48 00:08:51.580 ⇒ 00:08:59.150 Vinuthna Sandadi: And we also, like, reduced the manual deployment, with this process.

49 00:08:59.150 ⇒ 00:09:02.329 Awaish Kumar: Are you the only person in the team doing all of that, or…

50 00:09:02.340 ⇒ 00:09:12.560 Vinuthna Sandadi: So I… yeah, I mean, at Galaxy, we… we wear multiple teams, but it’s just not me. We have, like, different projects, and we have, like, our…

51 00:09:12.560 ⇒ 00:09:15.200 Awaish Kumar: We’re talking about that project specifically.

52 00:09:15.200 ⇒ 00:09:18.599 Vinuthna Sandadi: So, sorry, what did you say?

53 00:09:19.190 ⇒ 00:09:26.250 Awaish Kumar: Yeah, I said we are just talking about the project that you are talking about. Weren’t you the only one doing that project, or…

54 00:09:26.390 ⇒ 00:09:30.930 Awaish Kumar: If it was a team effort, then, like, what was your contributions?

55 00:09:30.930 ⇒ 00:09:35.609 Vinuthna Sandadi: With this particular one, I was dealing with,

56 00:09:35.820 ⇒ 00:09:41.940 Vinuthna Sandadi: It was a team effort, and some of the sources were also helped by the engineering team.

57 00:09:42.040 ⇒ 00:09:55.170 Vinuthna Sandadi: And, but I… I kind of led the major, ingestion of the, major ingestion part, and then, like, I… we had, like, multiple sources of the data, and,

58 00:09:55.210 ⇒ 00:10:09.510 Vinuthna Sandadi: yeah, I mean, I could say, like, maybe I… I did, like, 70-80% of the, I worked with 7… 70-80% of the part, and then I also took some help where… when… where we had to, like, ingest

59 00:10:09.510 ⇒ 00:10:21.379 Vinuthna Sandadi: data from, for the marketing team.

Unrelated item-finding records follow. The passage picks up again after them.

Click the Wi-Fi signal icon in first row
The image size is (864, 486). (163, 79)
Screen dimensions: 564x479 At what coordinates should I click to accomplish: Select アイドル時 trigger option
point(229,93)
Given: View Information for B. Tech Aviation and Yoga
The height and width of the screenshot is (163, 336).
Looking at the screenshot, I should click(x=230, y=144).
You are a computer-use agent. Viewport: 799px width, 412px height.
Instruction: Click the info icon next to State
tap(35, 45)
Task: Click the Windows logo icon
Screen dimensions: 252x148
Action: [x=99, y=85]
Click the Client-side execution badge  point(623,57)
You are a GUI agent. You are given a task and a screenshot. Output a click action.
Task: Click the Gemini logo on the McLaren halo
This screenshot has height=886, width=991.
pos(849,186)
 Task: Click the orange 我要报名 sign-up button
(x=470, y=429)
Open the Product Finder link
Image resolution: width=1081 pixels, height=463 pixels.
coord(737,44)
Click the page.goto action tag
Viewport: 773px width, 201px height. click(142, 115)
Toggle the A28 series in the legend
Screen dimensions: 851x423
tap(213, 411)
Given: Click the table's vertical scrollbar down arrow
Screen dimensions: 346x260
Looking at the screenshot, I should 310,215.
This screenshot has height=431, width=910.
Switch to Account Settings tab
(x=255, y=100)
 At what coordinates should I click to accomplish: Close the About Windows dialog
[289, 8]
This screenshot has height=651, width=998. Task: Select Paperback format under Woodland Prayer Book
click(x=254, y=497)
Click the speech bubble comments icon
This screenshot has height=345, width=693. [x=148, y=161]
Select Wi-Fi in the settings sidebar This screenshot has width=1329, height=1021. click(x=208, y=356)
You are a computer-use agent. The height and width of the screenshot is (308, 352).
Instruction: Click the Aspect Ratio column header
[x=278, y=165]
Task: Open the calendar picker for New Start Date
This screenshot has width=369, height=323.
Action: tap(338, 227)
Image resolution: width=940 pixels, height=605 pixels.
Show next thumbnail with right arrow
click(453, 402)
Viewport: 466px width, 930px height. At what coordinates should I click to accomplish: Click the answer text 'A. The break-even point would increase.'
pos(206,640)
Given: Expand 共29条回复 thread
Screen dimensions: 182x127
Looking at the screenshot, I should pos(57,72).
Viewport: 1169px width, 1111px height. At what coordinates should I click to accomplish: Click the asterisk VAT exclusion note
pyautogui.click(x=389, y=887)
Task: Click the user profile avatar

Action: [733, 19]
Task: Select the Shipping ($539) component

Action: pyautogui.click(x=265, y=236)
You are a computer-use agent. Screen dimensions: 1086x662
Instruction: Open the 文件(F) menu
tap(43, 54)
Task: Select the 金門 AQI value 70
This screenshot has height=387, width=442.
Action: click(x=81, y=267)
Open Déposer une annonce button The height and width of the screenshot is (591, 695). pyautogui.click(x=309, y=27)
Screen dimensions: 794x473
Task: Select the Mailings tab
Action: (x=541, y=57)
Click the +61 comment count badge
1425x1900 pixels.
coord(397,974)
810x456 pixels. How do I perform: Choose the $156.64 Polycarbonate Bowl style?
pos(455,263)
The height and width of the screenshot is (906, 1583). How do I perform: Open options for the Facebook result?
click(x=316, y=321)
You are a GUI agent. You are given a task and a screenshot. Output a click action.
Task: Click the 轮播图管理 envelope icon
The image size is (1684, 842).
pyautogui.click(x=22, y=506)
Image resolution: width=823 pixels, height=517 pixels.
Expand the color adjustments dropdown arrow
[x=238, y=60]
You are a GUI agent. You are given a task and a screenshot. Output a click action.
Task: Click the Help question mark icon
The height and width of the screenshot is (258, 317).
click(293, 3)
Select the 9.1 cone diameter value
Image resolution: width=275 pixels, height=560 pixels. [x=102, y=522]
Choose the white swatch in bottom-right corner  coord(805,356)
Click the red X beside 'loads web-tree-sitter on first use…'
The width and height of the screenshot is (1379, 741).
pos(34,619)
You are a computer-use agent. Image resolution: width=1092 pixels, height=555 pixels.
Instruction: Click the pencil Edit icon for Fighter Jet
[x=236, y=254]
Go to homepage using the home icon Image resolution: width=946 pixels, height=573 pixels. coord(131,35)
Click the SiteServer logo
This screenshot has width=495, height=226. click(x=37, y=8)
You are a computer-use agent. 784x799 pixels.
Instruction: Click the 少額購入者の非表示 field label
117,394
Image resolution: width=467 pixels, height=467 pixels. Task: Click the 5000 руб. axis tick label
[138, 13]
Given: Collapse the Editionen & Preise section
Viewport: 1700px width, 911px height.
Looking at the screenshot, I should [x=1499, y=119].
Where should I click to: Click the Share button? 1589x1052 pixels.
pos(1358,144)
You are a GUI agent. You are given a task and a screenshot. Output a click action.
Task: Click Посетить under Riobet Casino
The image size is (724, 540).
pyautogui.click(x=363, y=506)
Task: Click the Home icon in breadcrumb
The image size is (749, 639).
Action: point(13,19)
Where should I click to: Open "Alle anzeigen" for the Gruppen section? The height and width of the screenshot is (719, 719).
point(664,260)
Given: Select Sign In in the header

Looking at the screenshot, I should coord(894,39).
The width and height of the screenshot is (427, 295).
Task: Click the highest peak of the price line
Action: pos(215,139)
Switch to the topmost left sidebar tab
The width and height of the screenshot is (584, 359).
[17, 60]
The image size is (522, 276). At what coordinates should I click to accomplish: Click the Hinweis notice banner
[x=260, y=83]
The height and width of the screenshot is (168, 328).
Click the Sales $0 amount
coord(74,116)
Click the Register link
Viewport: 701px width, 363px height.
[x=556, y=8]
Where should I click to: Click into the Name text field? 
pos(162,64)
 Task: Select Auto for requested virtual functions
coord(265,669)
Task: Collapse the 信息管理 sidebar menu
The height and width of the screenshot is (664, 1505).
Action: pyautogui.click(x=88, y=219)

We had, like, Google Analytics API, Apple ads, things like that, so I also had some of the help from the engineering team to help in just that part of the data.

60 00:10:21.510 ⇒ 00:10:26.729 Awaish Kumar: What sources were… There, where you basically ingested the data.

61 00:10:27.530 ⇒ 00:10:33.709 Vinuthna Sandadi: So we had CRM sources, it… it wasn’t, like, a single source.

62 00:10:34.330 ⇒ 00:10:35.249 Vinuthna Sandadi: It was.

63 00:10:35.600 ⇒ 00:10:37.490 Awaish Kumar: Sources, that’s… there’s all oil.

64 00:10:37.680 ⇒ 00:10:51.019 Vinuthna Sandadi: Oh, okay, we had segment, HubSpot, Salesforce data that I was majorly working with, and, yeah, and some of the Google Analytics API data, Apple AdWords, as I mentioned earlier.

65 00:10:51.570 ⇒ 00:11:03.410 Awaish Kumar: Okay, and how are the data from these ingested into Snowflake? Like, I know you mentioned PySpark, but were you writing API calls in PySpark, or, like, what exactly you were doing?

66 00:11:04.350 ⇒ 00:11:06.830 Vinuthna Sandadi: Yeah, we were doing the API calls, that’s correct.

67 00:11:07.350 ⇒ 00:11:09.019 Awaish Kumar: To each individual source.

68 00:11:10.460 ⇒ 00:11:23.600 Vinuthna Sandadi: Yeah, yeah, right, that’s correct. I mean, Snowflake was in, snowflake was not the only data layer. We also had Databricks, where some of the sources were directly ingested, into the tables, into Databricks.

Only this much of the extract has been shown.